Yes, of course! The majority of people who develop type 2 diabetes have pre-diabetes; that is, their blood sugars are higher than normal but not high enough to be diagnosed with diabetes. Fortunately, pre-diabetes can be reversed with strength training, cardiovascular activities, weight loss and dietary changes.

Those with type 2 diabetes or at risk of developing it can benefit greatly from strength training. In addition to strength training, aerobic exercise can also help prevent or manage type 2 diabetes, but not everyone is able to partake in them. There is no alternative to strength training in this situation. In the past, cardiovascular training was used to improve your metabolic profile, but strength training has gained popularity in recent years since it improves glycemic control, increases muscular strength, maintains or improves bone density, and prevents osteoporosis in addition to improving metabolic profile.

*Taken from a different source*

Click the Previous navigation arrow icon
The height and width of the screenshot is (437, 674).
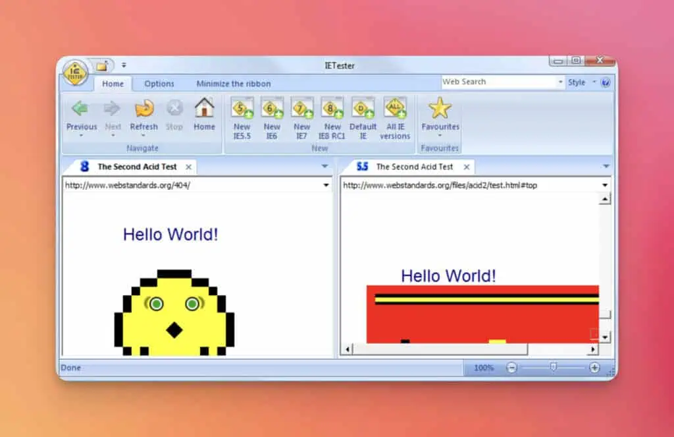coord(80,109)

It has been shown that muscle contractions reduce blood glucose levels and increase insulin sensitivity for up to 24 hours after strength training. By increasing glucose use, strength training allows glucose to be transported from the blood into the muscle, where it provides energy and can be stored as glycogen.

Since glucose response is specific to muscle contractions, it is recommended to focus on exercises that engage multiple muscle groups and/or larger muscles. Exercises with multiple joints such as a bench press, deadlift and squat are preferred to those with single joints such as bicep curls and lateral raises.

Strength training for the entire body has been shown to improve glucose clearance and insulin sensitivity in both young and aging adults.

As type 2 diabetes and insulin resistance become more prevalent, strength training has become increasingly important to keep our bodies healthy and fit. Strength training or cardiovascular training alone can improve glycemic control in type 2 diabetes, but improvements are greatest when both are combined.